Stored items from a collection
+===+

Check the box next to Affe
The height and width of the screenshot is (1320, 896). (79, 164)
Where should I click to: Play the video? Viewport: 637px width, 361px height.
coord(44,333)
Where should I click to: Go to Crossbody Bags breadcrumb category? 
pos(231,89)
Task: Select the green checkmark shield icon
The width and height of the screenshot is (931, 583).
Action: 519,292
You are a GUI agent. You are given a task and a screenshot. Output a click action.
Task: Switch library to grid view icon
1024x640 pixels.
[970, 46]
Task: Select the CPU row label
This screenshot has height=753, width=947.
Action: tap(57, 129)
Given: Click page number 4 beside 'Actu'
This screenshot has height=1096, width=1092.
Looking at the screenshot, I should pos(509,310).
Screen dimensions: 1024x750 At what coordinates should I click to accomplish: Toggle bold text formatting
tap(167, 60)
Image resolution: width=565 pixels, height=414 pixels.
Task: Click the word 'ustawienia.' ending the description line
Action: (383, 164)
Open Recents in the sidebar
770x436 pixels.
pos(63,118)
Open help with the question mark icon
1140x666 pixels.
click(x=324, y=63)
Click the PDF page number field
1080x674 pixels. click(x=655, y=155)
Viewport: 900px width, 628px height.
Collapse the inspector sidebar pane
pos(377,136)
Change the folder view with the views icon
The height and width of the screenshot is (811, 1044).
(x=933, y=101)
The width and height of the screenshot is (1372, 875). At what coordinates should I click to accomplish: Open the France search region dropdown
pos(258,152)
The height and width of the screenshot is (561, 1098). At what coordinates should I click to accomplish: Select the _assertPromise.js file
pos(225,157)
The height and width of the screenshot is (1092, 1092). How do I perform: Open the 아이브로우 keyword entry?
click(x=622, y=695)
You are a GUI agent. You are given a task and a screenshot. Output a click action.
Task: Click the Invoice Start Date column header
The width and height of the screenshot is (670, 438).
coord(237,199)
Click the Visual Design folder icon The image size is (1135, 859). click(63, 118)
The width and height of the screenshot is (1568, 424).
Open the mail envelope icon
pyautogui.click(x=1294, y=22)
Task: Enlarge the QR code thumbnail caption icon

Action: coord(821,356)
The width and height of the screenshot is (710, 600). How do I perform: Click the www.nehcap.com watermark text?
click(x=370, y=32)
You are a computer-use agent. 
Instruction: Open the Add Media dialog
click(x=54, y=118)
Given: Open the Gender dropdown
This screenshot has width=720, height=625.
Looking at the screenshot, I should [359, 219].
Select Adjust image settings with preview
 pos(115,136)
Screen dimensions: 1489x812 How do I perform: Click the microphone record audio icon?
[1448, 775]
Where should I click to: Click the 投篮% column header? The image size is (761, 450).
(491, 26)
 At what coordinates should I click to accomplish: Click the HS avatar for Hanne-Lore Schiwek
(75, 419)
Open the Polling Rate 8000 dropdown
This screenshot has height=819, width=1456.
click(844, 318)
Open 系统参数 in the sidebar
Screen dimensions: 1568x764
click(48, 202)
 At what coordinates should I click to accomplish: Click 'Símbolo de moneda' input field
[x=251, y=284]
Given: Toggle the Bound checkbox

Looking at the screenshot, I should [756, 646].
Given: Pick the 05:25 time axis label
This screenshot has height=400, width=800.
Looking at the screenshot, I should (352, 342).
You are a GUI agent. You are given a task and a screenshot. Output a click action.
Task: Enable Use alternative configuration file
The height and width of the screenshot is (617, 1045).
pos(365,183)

+===+

=== Exercise brief ===
Reproduce the stretch of rows above from the line containing "Viewport: 900px width, 628px height." through the line containing "(x=933, y=101)", both lines included, character for character.

=== Exercise answer ===
Viewport: 900px width, 628px height.
Collapse the inspector sidebar pane
pos(377,136)
Change the folder view with the views icon
The height and width of the screenshot is (811, 1044).
(x=933, y=101)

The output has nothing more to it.